Ernest Hemingway, que bien puede ser el mejor novelista y cuentista estadounidense vivo, rara vez viene a Nueva York. Pasa la mayor parte del tiempo en una granja, la Finca Vigía, a nueve millas de La Habana, con su esposa, un equipo doméstico de nueve personas, cincuenta y dos gatos, dieciséis perros, un par de cientos de palomas y tres vacas. Cuando viene a Nueva York, es sólo porque tiene que pasar por ella de camino a otro lugar. No hace mucho, de camino a Europa, se detuvo en Nueva York durante unos días. Le escribí para preguntarle si podía verle cuando llegara a la ciudad, y me envió una carta mecanografiada en la que me decía que no había problema y me sugería que me reuniera con su avión en el aeropuerto. «No quiero ver a nadie que no me guste, ni tener publicidad, ni estar atado todo el tiempo», continuó. «Quiero ir al zoológico del Bronx, al Museo Metropolitano, al Museo de Arte Moderno, al de Historia Natural, y ver una pelea.
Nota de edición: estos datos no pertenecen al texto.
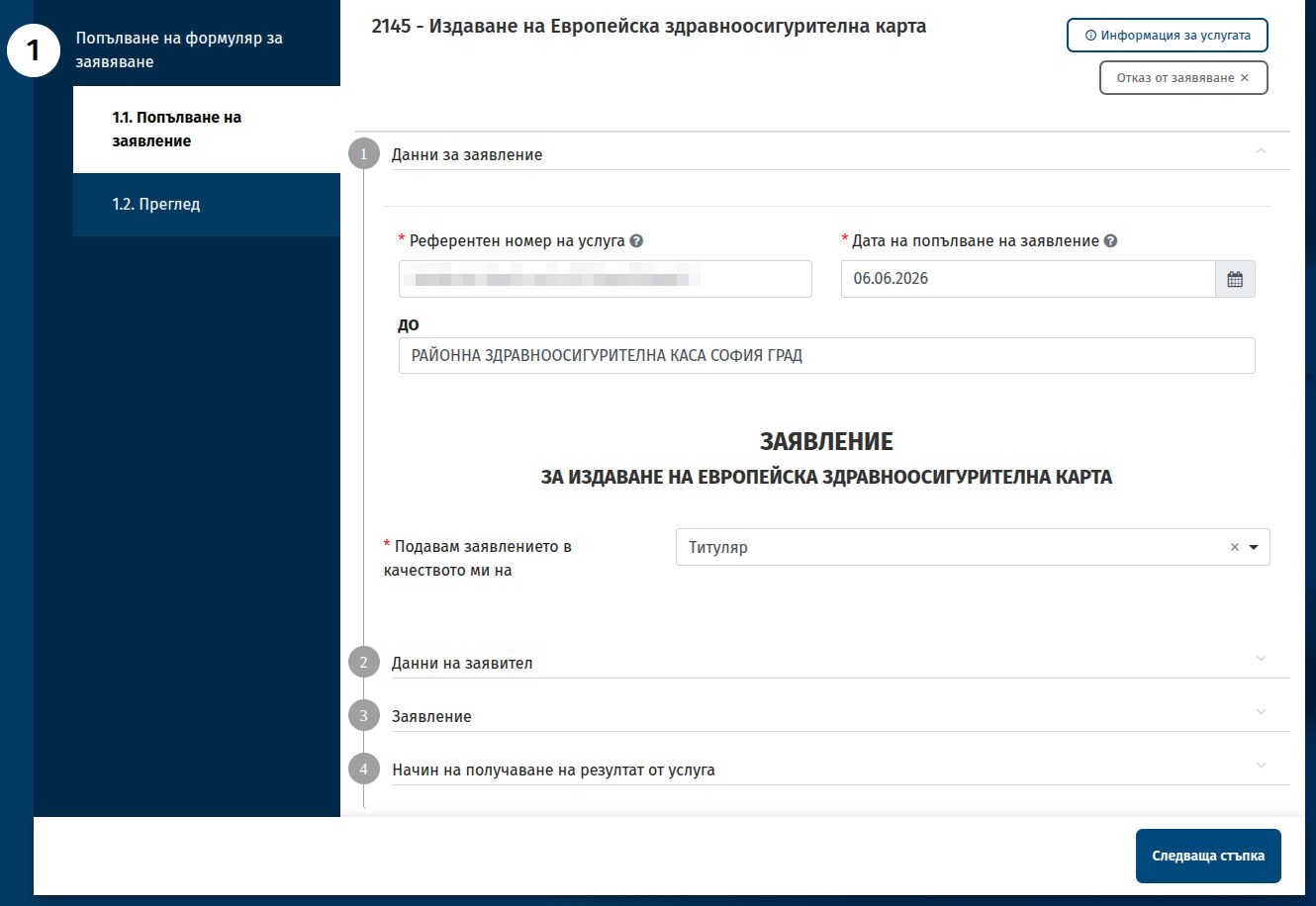The height and width of the screenshot is (906, 1316).
Task: Click step circle 2 for Данни на заявител
Action: (363, 663)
Quiero ver el buen Breughel en el Met, el único, no dos, buenos Goyas y el Toledo del señor El Greco. No quiero ir a lo de Toots Shor. Voy a tratar de entrar en la ciudad y salir sin tener que disparar mi boca. Quiero dejar de ir a los garitos. No ver a la gente de las noticias no es una pose. Es sólo para tener tiempo de ver a tus amigos». A lápiz, añadió: «El tiempo es lo que menos tenemos»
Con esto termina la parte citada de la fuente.